- **What to produce**
No pictures go in the copy. Restate, word for word, each line from the one containing "Viewport: 1315px width, 860px height." through the last line below.
----- Provided data -----
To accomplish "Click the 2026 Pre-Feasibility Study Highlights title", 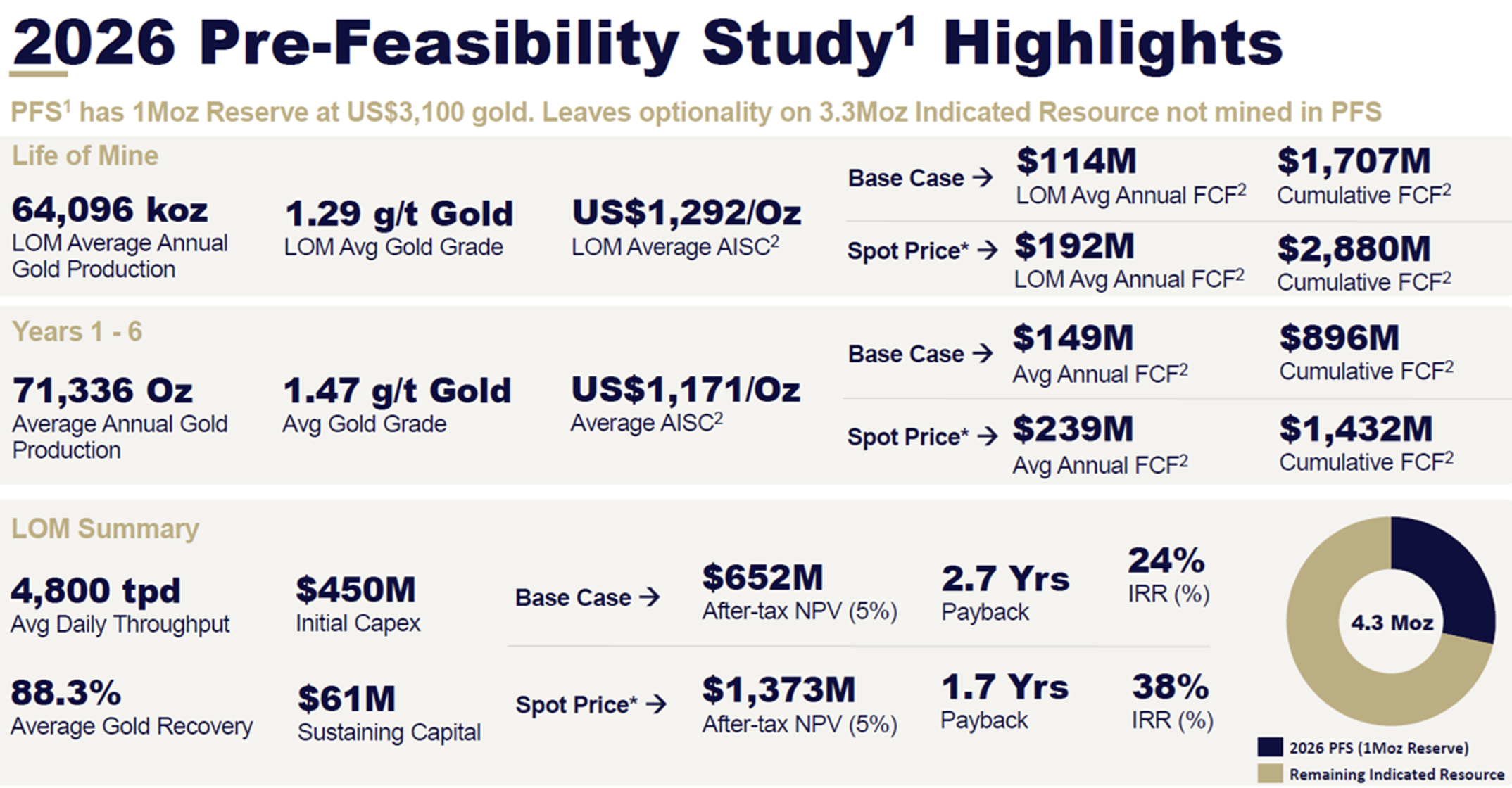I will [648, 44].
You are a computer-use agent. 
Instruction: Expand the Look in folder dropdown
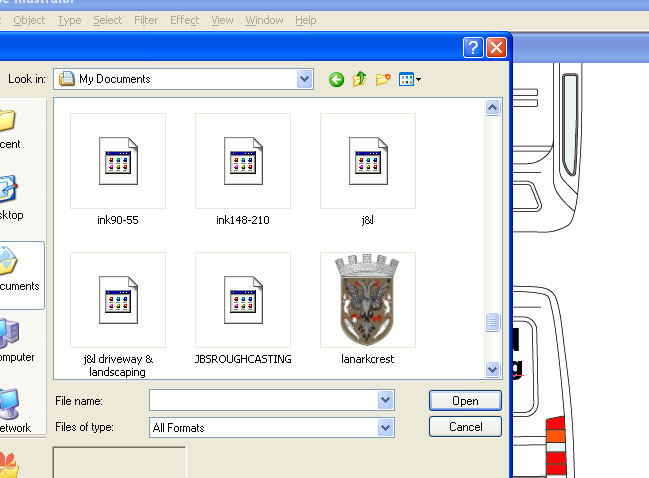304,79
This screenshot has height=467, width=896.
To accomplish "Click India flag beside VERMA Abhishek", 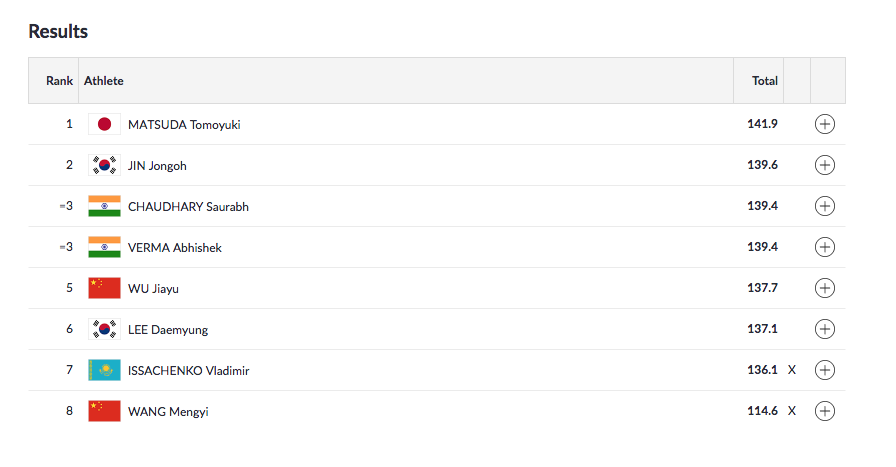I will coord(104,248).
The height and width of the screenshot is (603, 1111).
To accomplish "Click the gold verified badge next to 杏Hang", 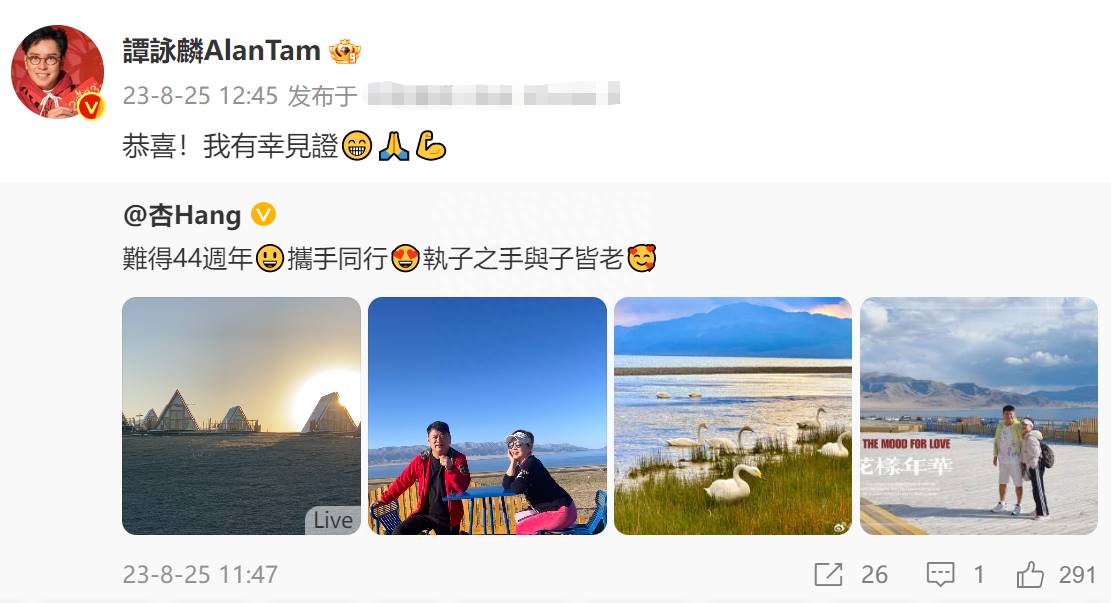I will click(264, 214).
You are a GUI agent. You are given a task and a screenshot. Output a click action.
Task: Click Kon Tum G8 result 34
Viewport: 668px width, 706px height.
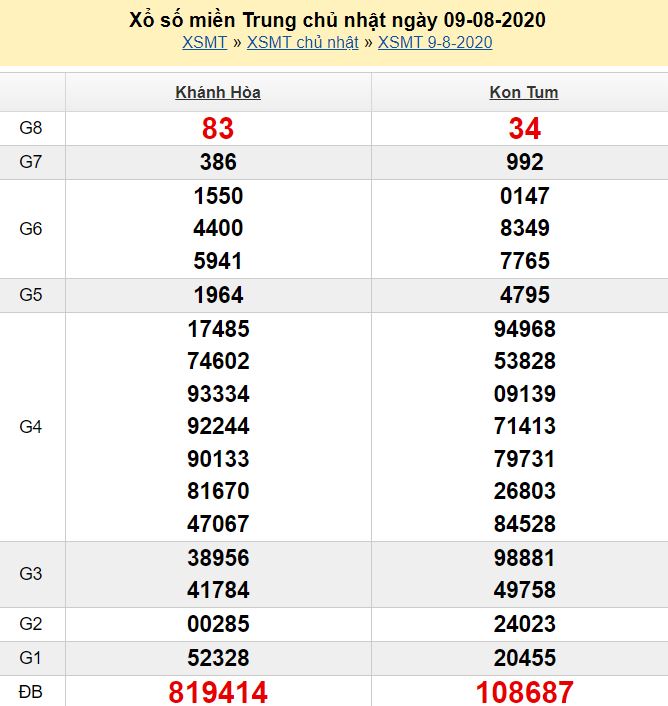click(x=524, y=128)
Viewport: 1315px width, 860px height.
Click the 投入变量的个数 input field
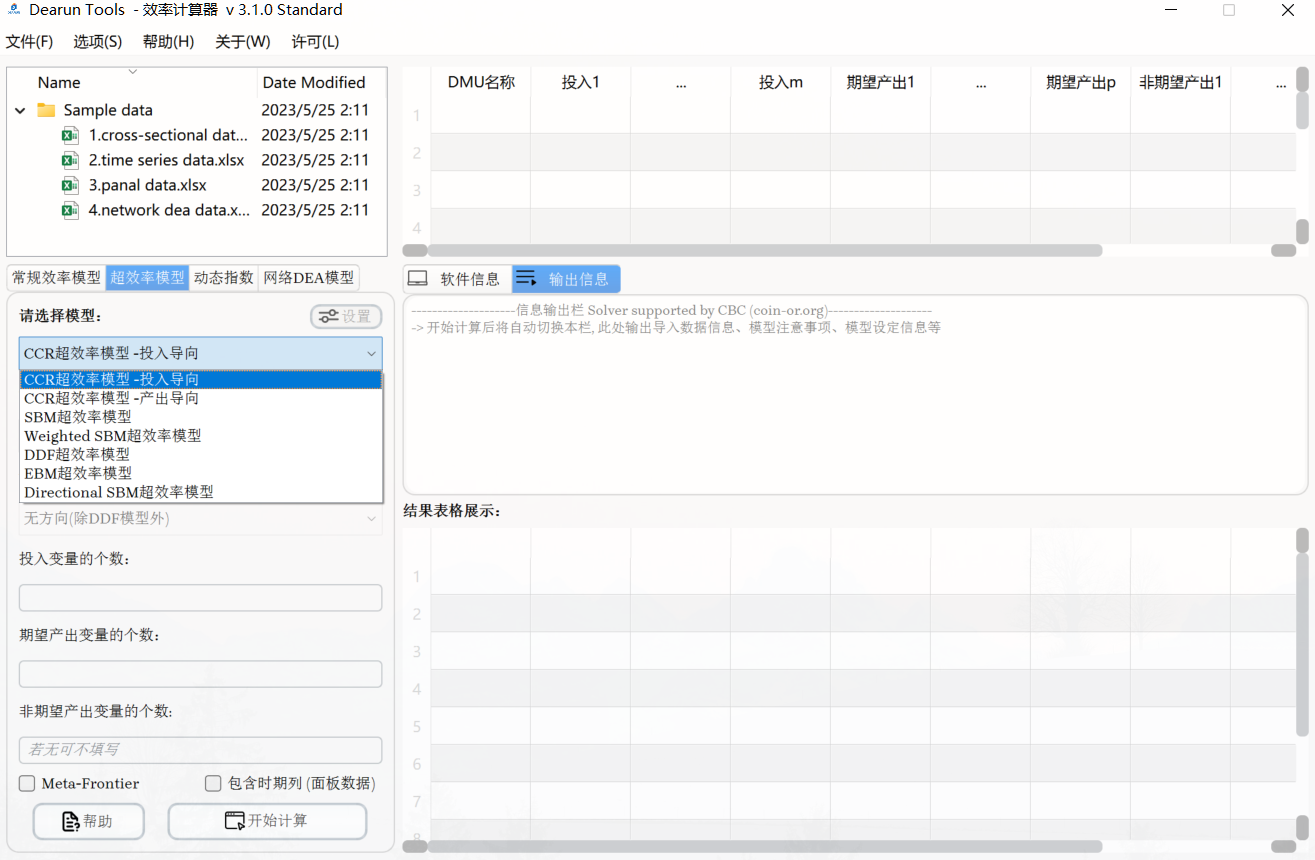(200, 598)
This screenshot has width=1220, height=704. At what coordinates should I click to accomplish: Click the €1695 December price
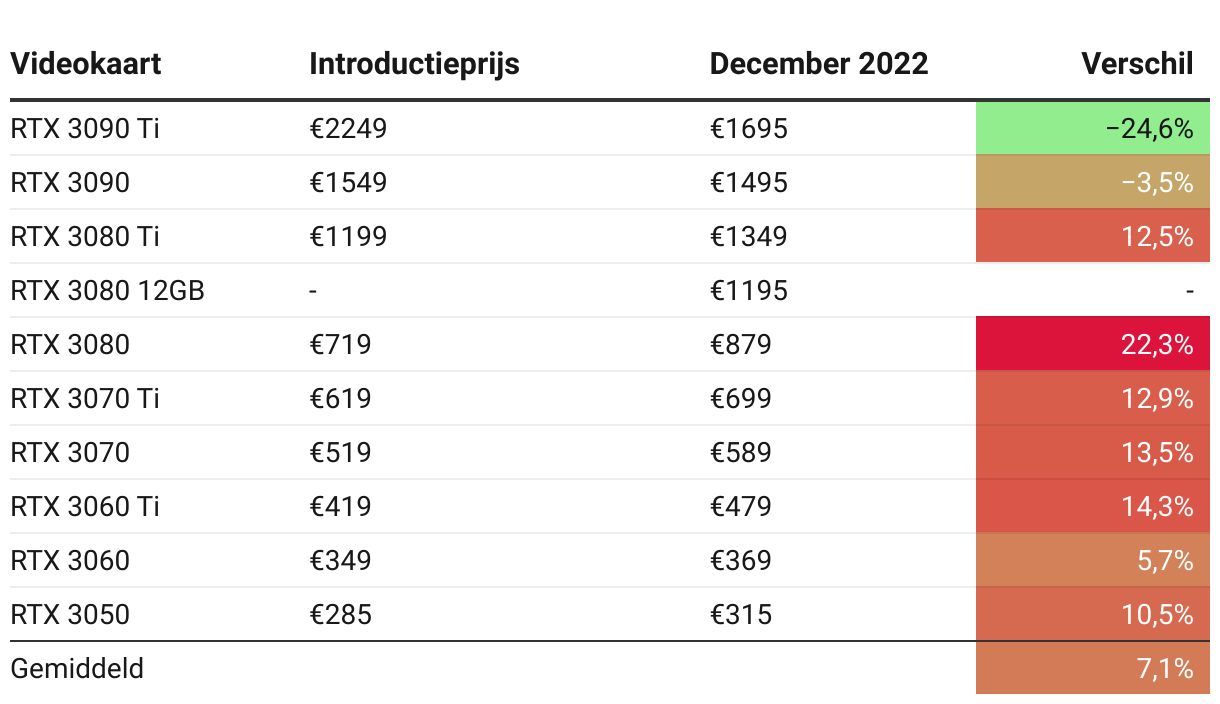[x=749, y=128]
-----
- **Written answer**
Viewport: 1315px width, 860px height.
Click the 投入变量的个数 input field
(200, 598)
This screenshot has width=1220, height=704. At what coordinates should I click to accomplish: Click the €1695 December price
[x=749, y=128]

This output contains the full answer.